Set problem:
Please update all of the items below by replacing every "screenshot" with "screen capture" and changing nothing else. Leave the pictures out of your answer.
***** Material for this task *****
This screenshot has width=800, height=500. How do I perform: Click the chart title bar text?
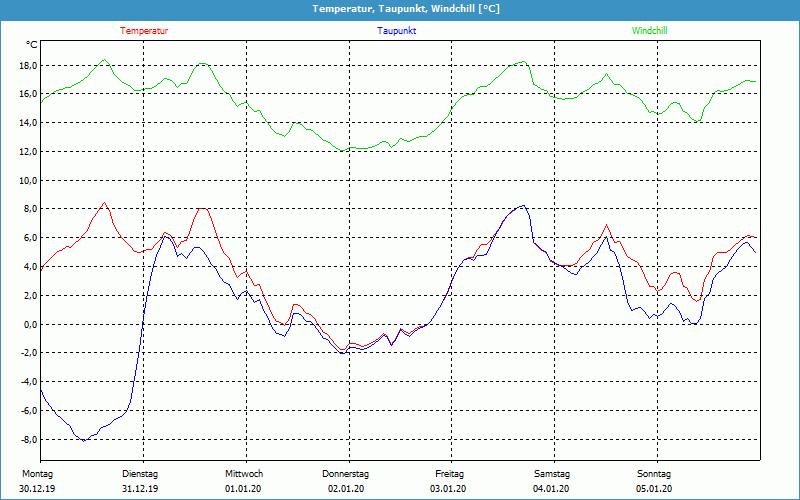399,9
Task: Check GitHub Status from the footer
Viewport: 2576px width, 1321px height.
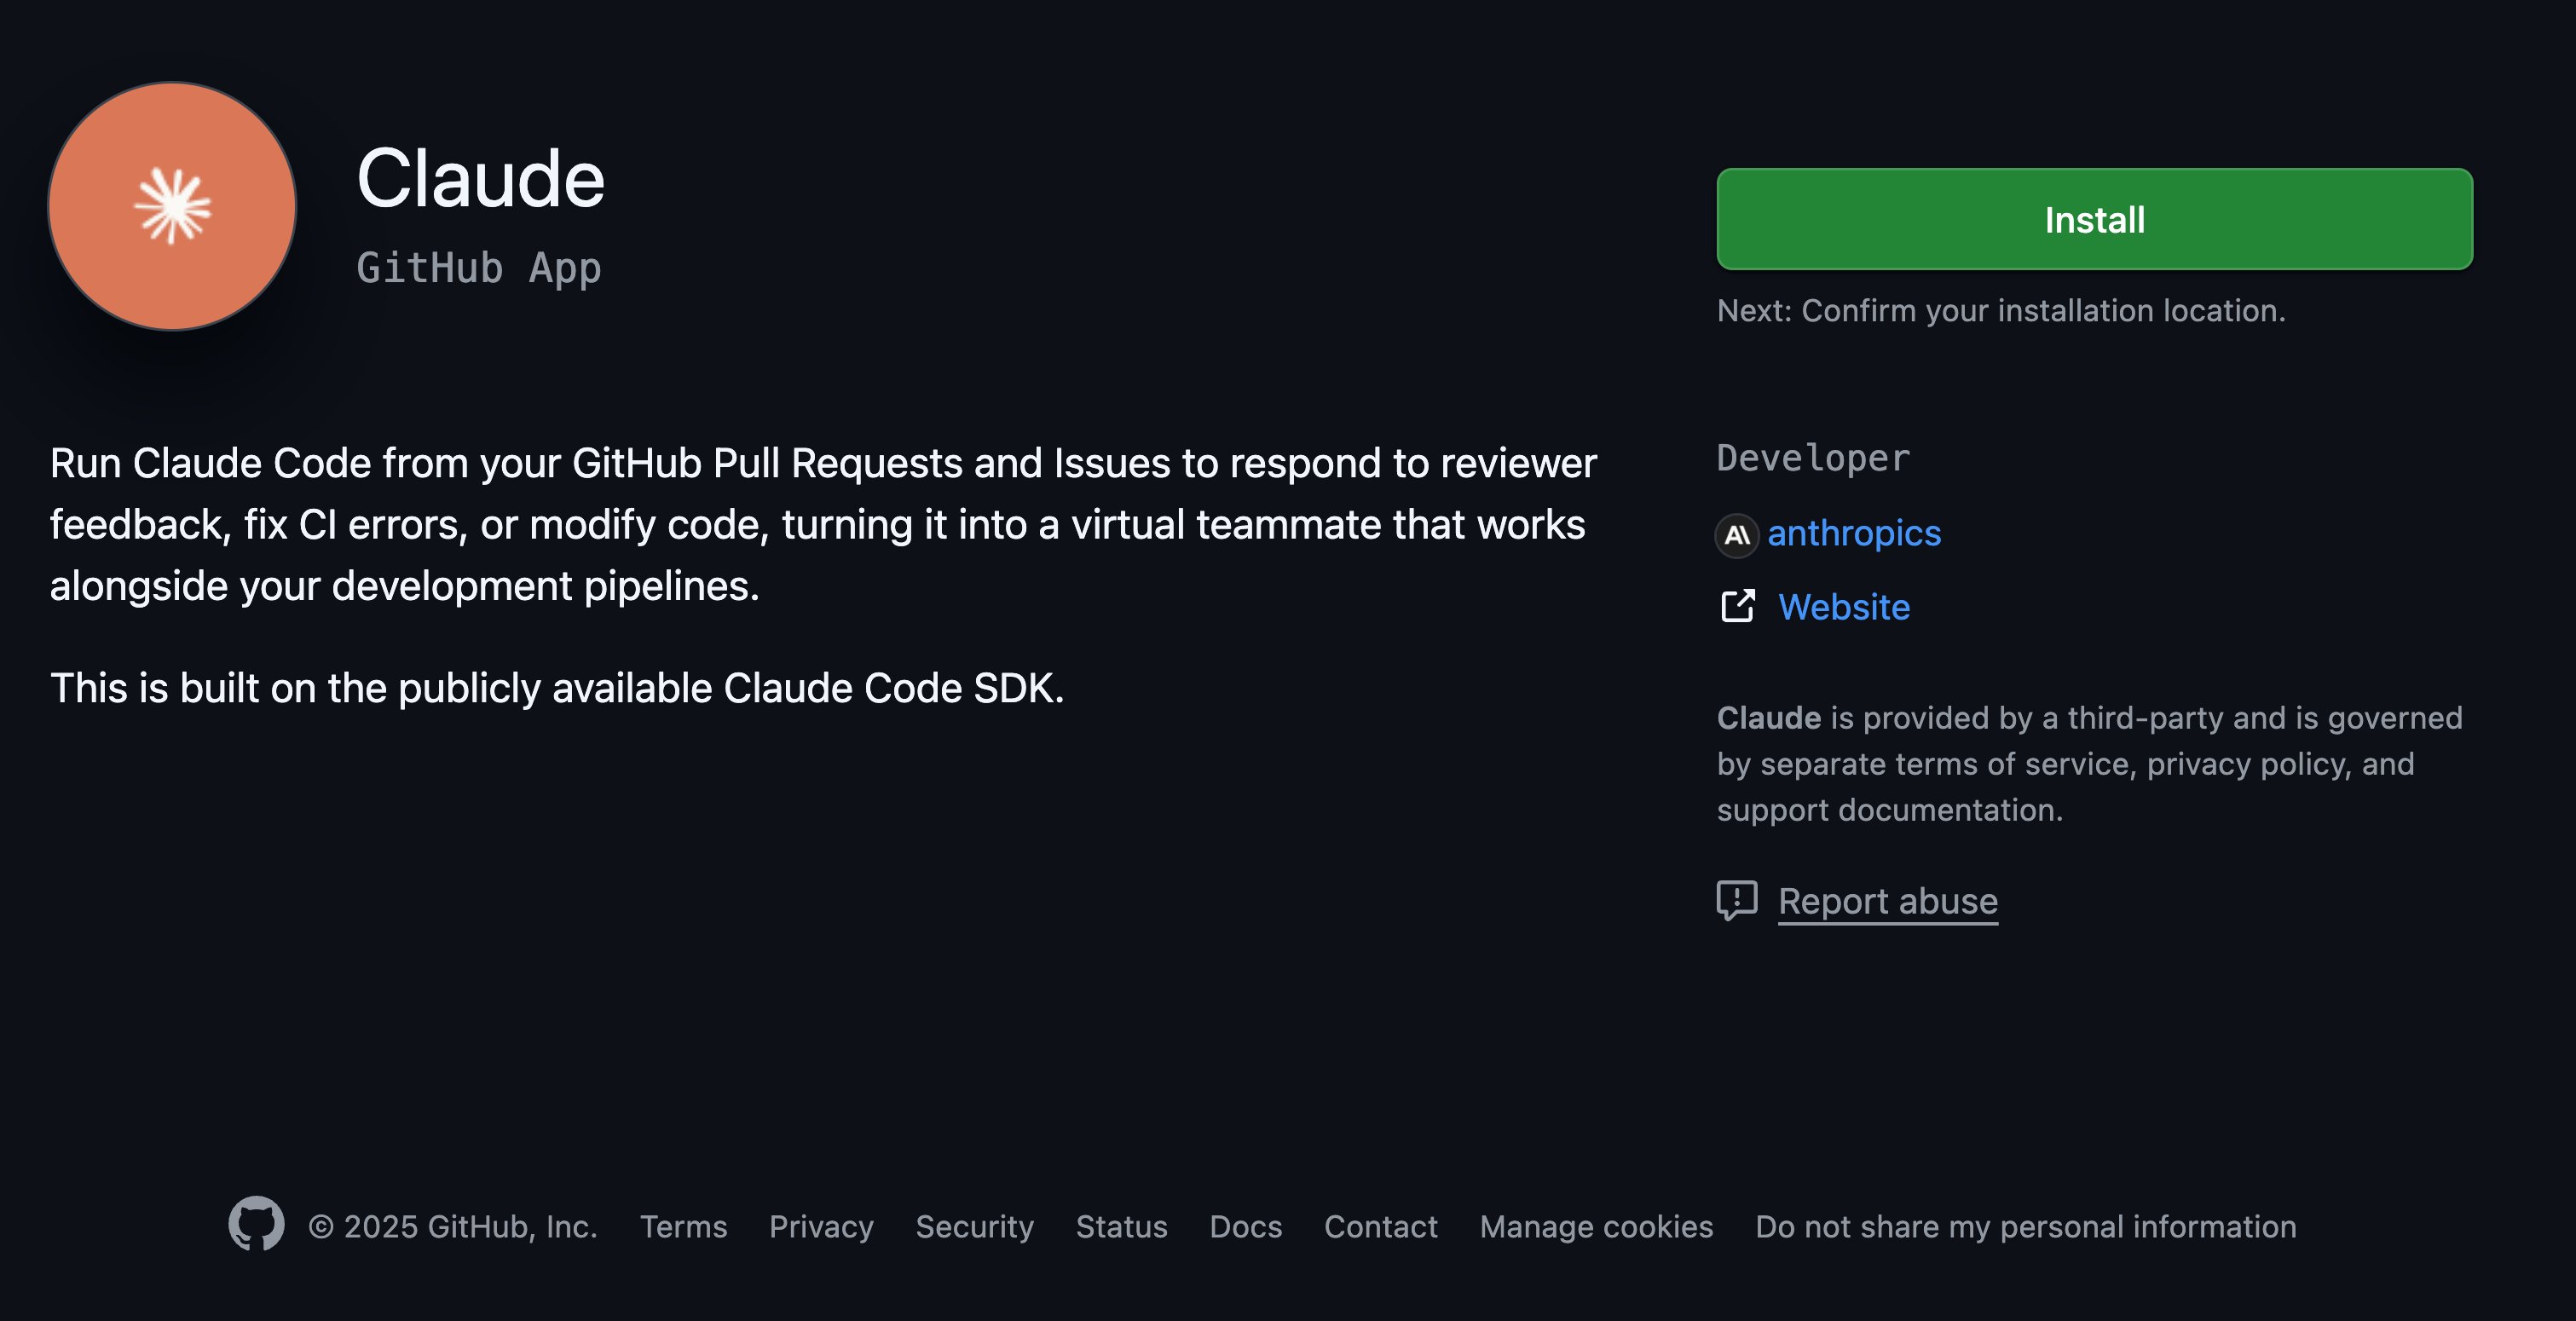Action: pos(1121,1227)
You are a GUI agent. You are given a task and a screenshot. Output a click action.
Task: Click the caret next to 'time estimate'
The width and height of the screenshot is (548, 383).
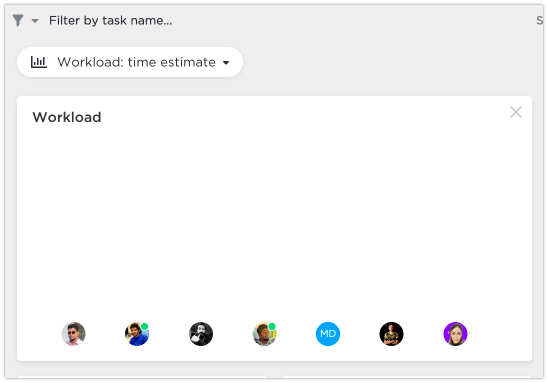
*****
Completed task:
This screen capture has width=800, height=500. How do I perform: Click the chart title bar text?
399,9
Task: Check GitHub Status from the footer
Viewport: 2576px width, 1321px height.
Action: pos(1121,1227)
You are a GUI agent. You are given a task and a screen capture. Output a click action.
Task: Click the caret next to 'time estimate'
The width and height of the screen capture is (548, 383).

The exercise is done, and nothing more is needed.